I am currently building a new Beowulf cluster using Rocks 4.3. It uses the linux kernel version 2.6.9-55EL. After building the master node, it is time to install on the compute nodes. In normal conditions where everything is smooth, the Rocks kickstart system boots the compute nodes from the network via a dhcp-tftp-kickstart combination. But our Rocks cannot load the network driver. Upon identification of the driver, I downloaded the Realtek 8111B (r8168) from the vendor’s site. I followed the instructions on how to add a custom device driver to the kernel in the rocks documentation. It basically creates an initrd.img file where the kernel modules is installed. But the boot sequence does not load the kernel module properly. I had a couple of email exchanges with Greg Bruno, one of Rock’s developers over the mailing list to diagnose the problem.
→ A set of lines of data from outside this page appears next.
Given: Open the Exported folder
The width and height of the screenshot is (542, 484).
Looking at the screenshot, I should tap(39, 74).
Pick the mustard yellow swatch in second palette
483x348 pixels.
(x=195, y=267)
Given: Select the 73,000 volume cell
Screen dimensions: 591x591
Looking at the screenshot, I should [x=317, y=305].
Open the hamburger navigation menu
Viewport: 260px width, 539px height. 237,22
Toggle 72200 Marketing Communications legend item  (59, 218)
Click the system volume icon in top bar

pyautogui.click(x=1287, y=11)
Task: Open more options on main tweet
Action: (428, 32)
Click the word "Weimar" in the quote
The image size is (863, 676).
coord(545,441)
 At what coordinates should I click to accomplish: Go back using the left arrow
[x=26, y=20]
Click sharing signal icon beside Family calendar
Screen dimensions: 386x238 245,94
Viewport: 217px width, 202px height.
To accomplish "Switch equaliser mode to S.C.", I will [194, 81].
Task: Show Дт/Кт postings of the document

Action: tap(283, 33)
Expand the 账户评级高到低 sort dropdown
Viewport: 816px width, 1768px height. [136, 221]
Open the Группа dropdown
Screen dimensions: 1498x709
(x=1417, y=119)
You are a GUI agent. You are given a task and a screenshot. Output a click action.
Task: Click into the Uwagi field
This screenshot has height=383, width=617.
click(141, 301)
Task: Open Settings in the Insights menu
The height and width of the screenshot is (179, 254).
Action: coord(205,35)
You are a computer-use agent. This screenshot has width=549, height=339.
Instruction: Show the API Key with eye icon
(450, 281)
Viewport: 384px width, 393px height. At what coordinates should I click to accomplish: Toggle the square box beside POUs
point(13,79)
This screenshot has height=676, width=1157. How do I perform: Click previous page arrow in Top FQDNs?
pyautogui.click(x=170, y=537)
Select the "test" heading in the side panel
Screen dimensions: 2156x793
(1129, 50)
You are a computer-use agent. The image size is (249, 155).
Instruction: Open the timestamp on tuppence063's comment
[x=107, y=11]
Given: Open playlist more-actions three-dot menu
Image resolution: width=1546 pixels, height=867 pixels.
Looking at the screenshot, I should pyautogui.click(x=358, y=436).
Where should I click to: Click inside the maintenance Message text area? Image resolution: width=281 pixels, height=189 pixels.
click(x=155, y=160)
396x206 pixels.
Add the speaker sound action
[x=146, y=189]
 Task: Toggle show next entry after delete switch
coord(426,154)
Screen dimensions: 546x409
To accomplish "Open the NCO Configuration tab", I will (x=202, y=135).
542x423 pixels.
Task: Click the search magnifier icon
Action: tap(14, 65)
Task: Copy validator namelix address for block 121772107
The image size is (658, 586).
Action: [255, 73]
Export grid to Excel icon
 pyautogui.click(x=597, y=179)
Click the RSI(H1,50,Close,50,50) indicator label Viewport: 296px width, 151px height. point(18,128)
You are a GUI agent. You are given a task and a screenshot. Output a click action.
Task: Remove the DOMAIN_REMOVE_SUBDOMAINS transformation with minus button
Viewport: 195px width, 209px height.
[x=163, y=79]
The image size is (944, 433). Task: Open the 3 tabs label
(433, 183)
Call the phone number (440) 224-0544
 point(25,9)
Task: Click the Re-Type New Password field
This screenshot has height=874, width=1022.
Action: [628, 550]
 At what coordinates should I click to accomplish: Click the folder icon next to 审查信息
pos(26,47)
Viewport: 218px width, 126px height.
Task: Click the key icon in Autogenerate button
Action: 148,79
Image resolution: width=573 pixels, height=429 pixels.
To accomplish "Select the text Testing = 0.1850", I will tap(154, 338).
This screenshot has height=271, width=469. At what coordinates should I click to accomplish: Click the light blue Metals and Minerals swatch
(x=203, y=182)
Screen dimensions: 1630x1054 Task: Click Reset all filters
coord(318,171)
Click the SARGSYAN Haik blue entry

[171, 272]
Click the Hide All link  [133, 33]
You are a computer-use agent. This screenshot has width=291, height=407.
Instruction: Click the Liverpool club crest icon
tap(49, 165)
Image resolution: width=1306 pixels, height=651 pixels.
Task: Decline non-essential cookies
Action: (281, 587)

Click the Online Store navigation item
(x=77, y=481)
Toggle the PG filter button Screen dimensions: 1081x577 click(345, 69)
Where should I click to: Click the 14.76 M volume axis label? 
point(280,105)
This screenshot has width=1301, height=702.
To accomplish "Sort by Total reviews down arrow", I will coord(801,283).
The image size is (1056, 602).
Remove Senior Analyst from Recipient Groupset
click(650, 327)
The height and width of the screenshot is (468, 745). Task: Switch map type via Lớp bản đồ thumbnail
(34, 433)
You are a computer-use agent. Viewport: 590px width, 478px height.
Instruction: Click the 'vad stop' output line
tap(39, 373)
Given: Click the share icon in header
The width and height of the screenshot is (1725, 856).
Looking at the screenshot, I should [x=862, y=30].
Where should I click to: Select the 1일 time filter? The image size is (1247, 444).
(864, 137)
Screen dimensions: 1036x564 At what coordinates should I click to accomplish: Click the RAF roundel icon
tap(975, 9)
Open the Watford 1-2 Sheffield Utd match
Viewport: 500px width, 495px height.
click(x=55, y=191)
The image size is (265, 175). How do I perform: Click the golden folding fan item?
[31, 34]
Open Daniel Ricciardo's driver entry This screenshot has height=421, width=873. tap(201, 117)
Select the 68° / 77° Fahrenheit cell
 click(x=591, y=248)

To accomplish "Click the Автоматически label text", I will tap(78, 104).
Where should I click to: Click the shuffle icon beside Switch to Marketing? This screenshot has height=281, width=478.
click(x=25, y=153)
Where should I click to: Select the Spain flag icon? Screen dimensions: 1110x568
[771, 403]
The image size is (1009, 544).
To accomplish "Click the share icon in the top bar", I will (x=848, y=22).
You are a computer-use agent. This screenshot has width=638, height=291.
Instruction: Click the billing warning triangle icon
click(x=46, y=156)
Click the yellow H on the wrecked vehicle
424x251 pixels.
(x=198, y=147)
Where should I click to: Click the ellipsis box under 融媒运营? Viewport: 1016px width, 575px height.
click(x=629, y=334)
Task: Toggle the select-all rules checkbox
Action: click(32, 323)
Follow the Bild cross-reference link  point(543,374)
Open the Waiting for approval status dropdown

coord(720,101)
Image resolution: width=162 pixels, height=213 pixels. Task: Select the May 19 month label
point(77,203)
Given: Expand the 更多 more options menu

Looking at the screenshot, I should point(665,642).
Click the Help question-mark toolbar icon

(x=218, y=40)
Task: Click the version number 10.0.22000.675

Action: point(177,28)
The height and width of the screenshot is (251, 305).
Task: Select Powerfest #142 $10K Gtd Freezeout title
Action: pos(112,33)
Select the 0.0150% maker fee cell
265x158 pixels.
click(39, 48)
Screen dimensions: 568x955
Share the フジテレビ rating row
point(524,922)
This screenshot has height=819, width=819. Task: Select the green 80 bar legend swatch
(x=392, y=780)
But building a custom kernel module for the current kernel have not solved the missing module.
Upon further investigation, the driver for my NIC was incorporated into the r8169 module of the vanilla kernel. So I downloaded kernel version 22.214.171.124. First the kernel*.rpm packages must be built and installed in the /home/install rocks repository. Next, the rocks-boot package should be rebuilt in order to incorporate the new kernel. But since Centos uses an older version of the kernel, the hardware id of my NIC is not associated to the r8169 kernel module. So I created a dummy device driver in the rocks-boot repository. In the Makefile, I removed the source file to be compiled and simply added in an entry for my driver in the pcimap.
Now my compute nodes was able to grab the kickstart file and install an entire operating system in 10 minutes!